Andy Mulcahy is an insight editor at IMRG, the UK’s industry association for e-retail. Here, he discusses why all retailers should be thinking digital.
Every retailer has its own unique identity – made up of a complex mix of proposition, customer demographic, brand characteristics, voice, geographic location etc. So it stands to reason that each will have its own unique approach to targeting its customer base.
Which raises an interesting question: should all retailers sell online?
IMRG is the UK’s trade association for online retail, so you might expect our answer to be a resounding ‘yes’. But actually that response would be too generic to be really useful to every retailer reading this. Instead, it would be more appropriate to offer a slight variation on this question, and suggest that all retailers should at least be online. That all businesses in our age need to think digital.
What I mean by this is that it’s not necessarily essential for all to have an ecommerce platform in order to be relevant in the digital age – your customer demographic might be very old and uncomfortable with buying things online, for example, or you might be a micro business with limited resources with which to manage an additional channel – but it is arguably essential for sustaining growth today that you have some kind of digital presence.
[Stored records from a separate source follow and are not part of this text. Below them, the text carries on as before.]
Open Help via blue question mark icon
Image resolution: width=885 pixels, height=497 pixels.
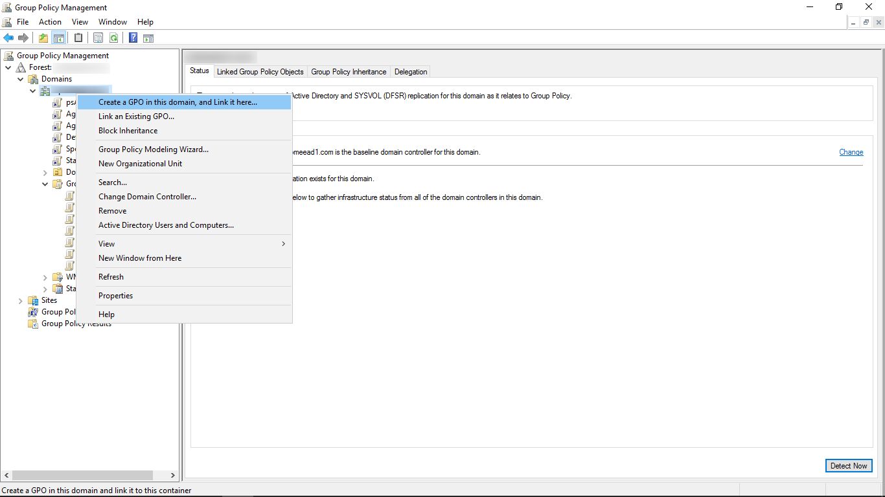pos(133,38)
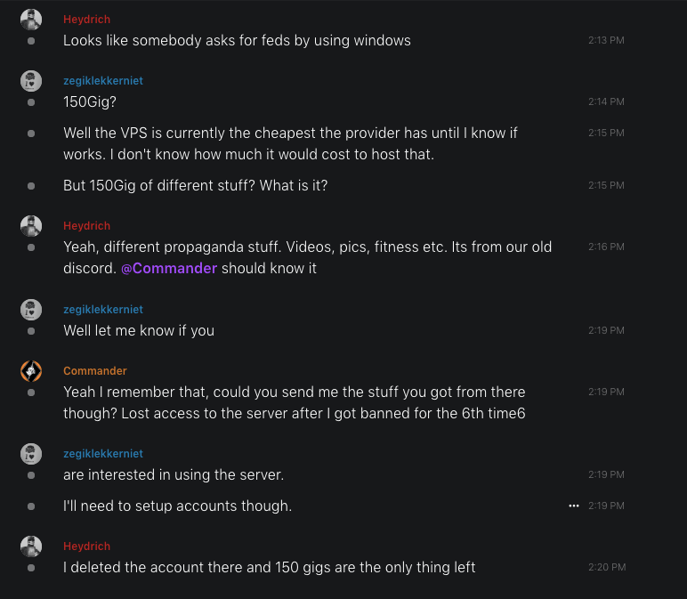This screenshot has width=687, height=599.
Task: Click the "I'll need to setup accounts though." message
Action: tap(177, 506)
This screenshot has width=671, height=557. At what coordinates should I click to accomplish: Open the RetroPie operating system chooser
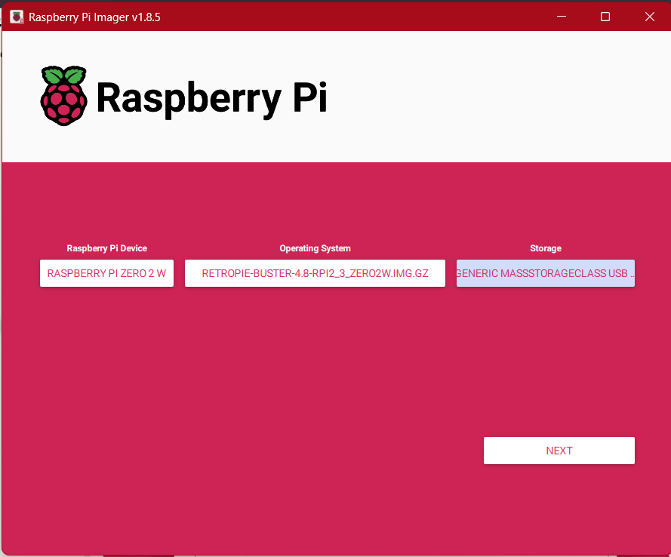point(315,273)
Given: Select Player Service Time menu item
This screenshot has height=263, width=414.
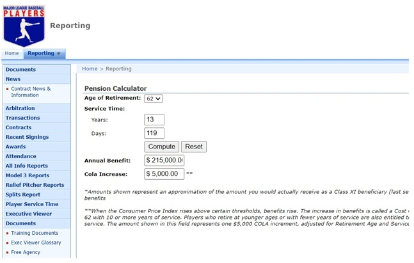Looking at the screenshot, I should click(x=32, y=204).
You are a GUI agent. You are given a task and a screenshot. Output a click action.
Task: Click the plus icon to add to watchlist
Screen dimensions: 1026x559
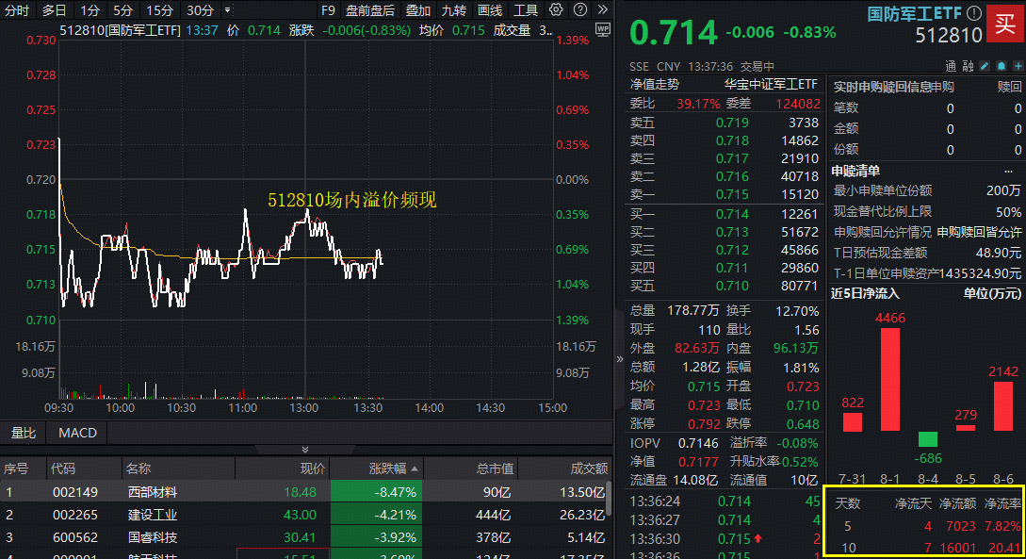pos(1019,65)
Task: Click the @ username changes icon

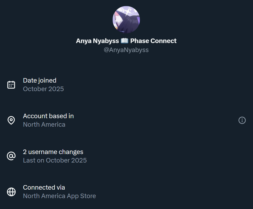Action: tap(11, 156)
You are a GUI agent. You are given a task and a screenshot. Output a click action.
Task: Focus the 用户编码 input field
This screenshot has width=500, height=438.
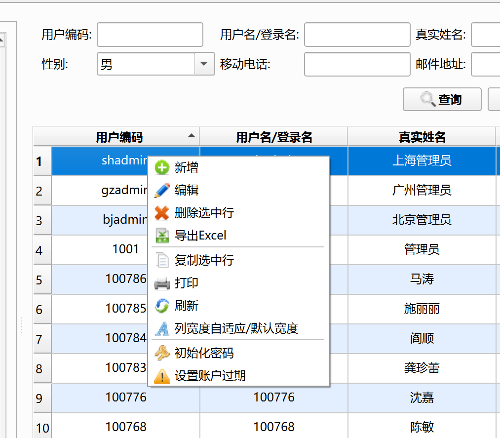click(x=150, y=35)
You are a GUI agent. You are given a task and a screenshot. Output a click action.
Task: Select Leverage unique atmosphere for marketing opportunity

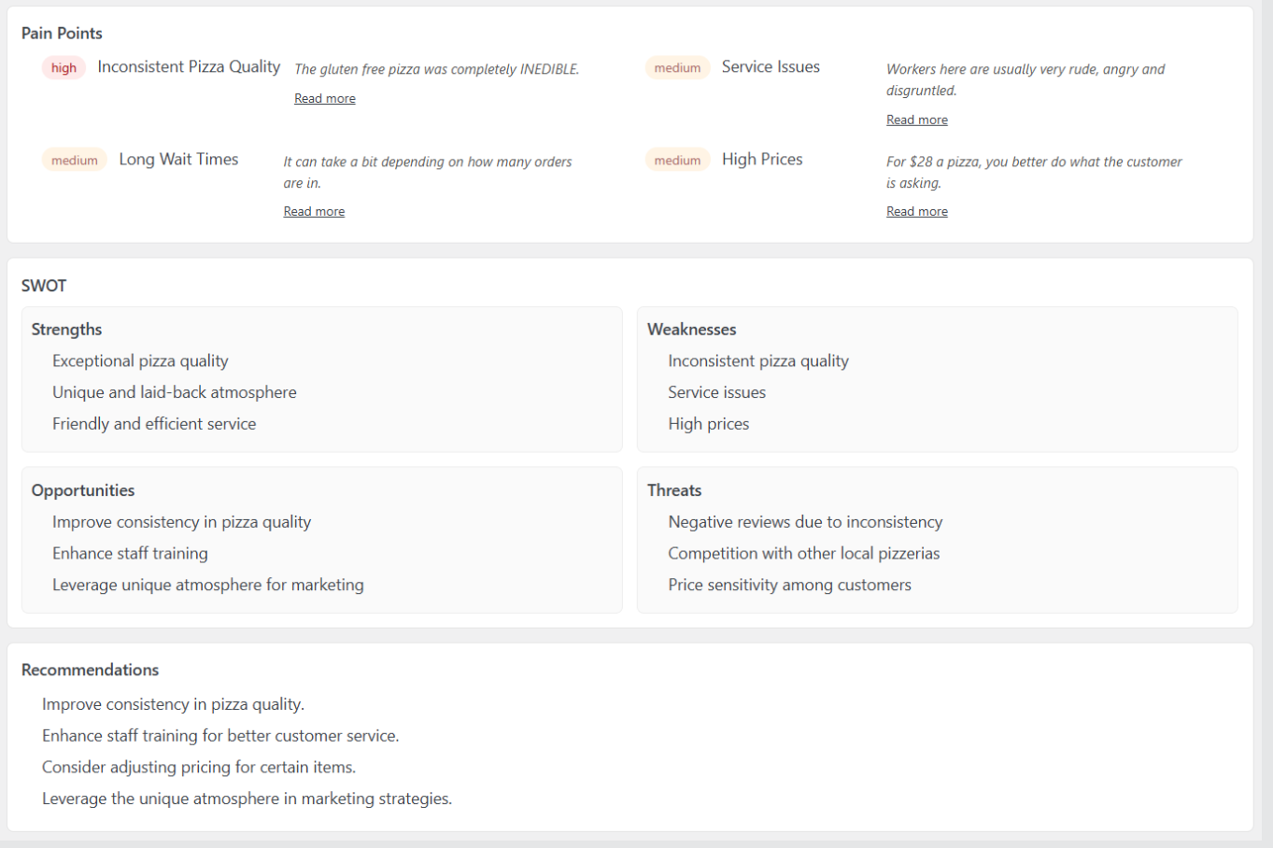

To help illustrate why thinking digitally is so important, we just need to look at what happened in Q1 this year.
We’ve been tracking online retail sales since April 2000. The year-on-year growth rates in those early years were triple-digit and gradually fell to double-digit as expected with any fast-growing area such as this.
There has been the odd occasion when we’ve recorded single-digit growth for a single month, but this has generally been explained by factors such as highly irregular weather patterns preventing people from shopping for new season stock.
But then in Q1 this year, growth for the quarter was just 7%. To put that in perspective, Q1 in 2014 was up 17%. Single-digit growth for a quarter had never happened before and was, frankly, a bit unexpected.
So what was going on here? We did a bit of investigation and identified a number of potential culprits to research the impact they may have been having on online retail.
These included the knock-on effect of Black Friday, uncertainty around the election, the strength of Sterling hitting cross-border sales, evidence that growing consumer confidence meant spend was being diverted to leisure activities and the possibility that online retail was reaching a new level of maturation.
And the answer? Well, probably all of them in combination, creating a perfect storm for the industry.
And this is the point really – online retail is no longer simply high street retail’s upstart sibling, but a major part of culture susceptible to the impact of diverse macro events.
In fact, we estimate that around one in every four pounds spent in UK retail is done so through a digital channel. And that penetration will continue to grow, until the offline and online worlds are so interconnected that we won’t be able to tell them apart anymore.
Online lingerie performance
But until that day – let’s review how the online lingerie sector has been performing in 2015.
As mentioned above, online retail overall suffered an unexpected downturn in Q1. During Q2, the performance was much better though, with sales up 14%.
For the lingerie sector, however, sales growth has actually been fairly solid throughout 2015. In Q1 for example, growth was 19% – far ahead of the market as a whole and an improvement on Q1 2014 when sales were up 16%.
Lingerie has been a consistently strong performer in our index over recent years – with growth for the sector usually a few points above that of clothing generally:
• 2011 – 24% (vs 22% for clothing)
• 2012 – 15% (13%)
• 2013 – 37% (17%)
• 2014 – 16.5% (13%)
The exception was 2013, when it was the strongest-performing sector in our index that year – with sales growth over double that of clothing.
Lingerie then seems to be something that shoppers are very comfortable with purchasing online but, as mentioned above, it doesn’t necessarily mean that all lingerie retailers should definitely launch ecommerce sites – if you don’t have one already you will need to assess whether it will be successful for your proposition, and customer base.
If you are unsure about it however, that doesn’t mean that digital is off-limits entirely – why not take some tentative steps toward including digital as part of your overall thinking?
For example, click and collect has become a major part of UK retail, accounting for 17.7% of multichannel online orders in 2014. While you may not be ready for that – for click and collect orders, shoppers complete payment online – you might look at offering some form of simple reserve and collect, so customers can be sure they will not have a wasted journey to your store.
Also, keep in mind that there are many free digital tools available for you to use to increase your reach and engagement with potential customers. Social networks are an obvious first port of call, and these can be used to push offers and market new product ranges to draw people into your store.
Even if you don’t launch an ecommerce site, it doesn’t mean you can’t have a site at all – you can still use it to market products and encourage people to visit your store.
By taking initial steps like these you can start to think digitally in our increasingly digital age.